■ **Tasks to perform**
1: In the passage on the Nova music festival, how many people were taken as hostages?
2: Pick up the passage on the Nova music festival after its last sentence and continue it.

■ **Source text**
## BEGIN

THE EXTENT TO WHICH the ongoing war—which has crossed 500 days—against Hamas and its bewildering array of allies has influenced the national psychology of Israel is best illustrated by a visit to the Nova music festival site. Located a short distance from Israel’s border with the Hamas-controlled Gaza Strip, Nova was a vast open ground that hosted a boisterous music festival on the Jewish festival of Shemini Atzeret on October 6-7, 2023.
Like most festivals that involve young people camping in the open, enjoying the live bands and doing very much what the young do on such occasions, the Nova music festival was no different. Whether the Hamas offensive across the border wilfully targeted this gathering or not is a matter of conjecture, but the result was a one-sided massacre in which some 364 people were brutally gunned down and another 40 carted off as hostages.

## END

■ **Data lines**

## BEGIN

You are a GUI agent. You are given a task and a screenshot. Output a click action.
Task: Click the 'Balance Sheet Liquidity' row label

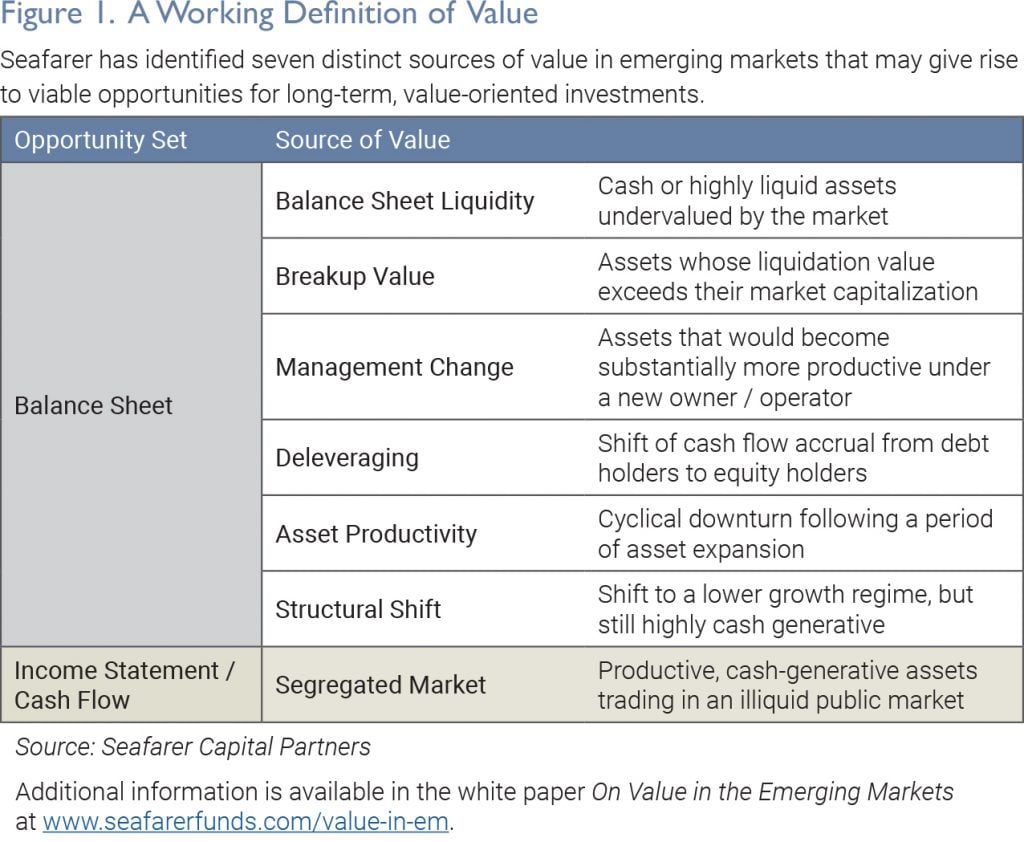pyautogui.click(x=405, y=200)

## END

■ **Answers per task**
1: About 40 people.

2:
Today, the Nova festival site has become a pilgrimage for Israelis and Jews across the world. Just as the black-and-white photographs of children who were sent to the death camps in Auschwitz, Belsen, Dachau and others, haunt the world and the daily visitors to the iconic Yad Vashem—the Holocaust Memorial in Jerusalem—the improvised memorials commemorating each one of those who were felled by terrorist bullets on the morning of October 7 has moulded the national psyche of Israel.
The photographs of the victims tell their own story. They could have been the excitable girl you encountered at a late-night bar in Haifa; they could have been the sweet boy with bulging muscles you came across during the journey to an idyllic spot in Himachal Pradesh; and they could have been the nerdy boy with startup plans you met at a coffee shop in Tel Aviv.
The sheer ordinariness of the photographs of these young people who will never become old is obvious. As every Israeli who makes the pilgrimage to Nova, maybe to light a candle or perhaps just to offer a silent prayer, knows only too well, it could have been their son or daughter.
Had the Hamas targeted the Israeli Defense Forces (IDF) to trigger a war against a state whose very existence has been contested since 1948, it may have been understandable. But, like the revellers in Nova who were targeted, the Hamas army that breached Israel’s supposedly impregnable border defences in some 62 points, the casualties included some of Israel’s most inoffensive citizens.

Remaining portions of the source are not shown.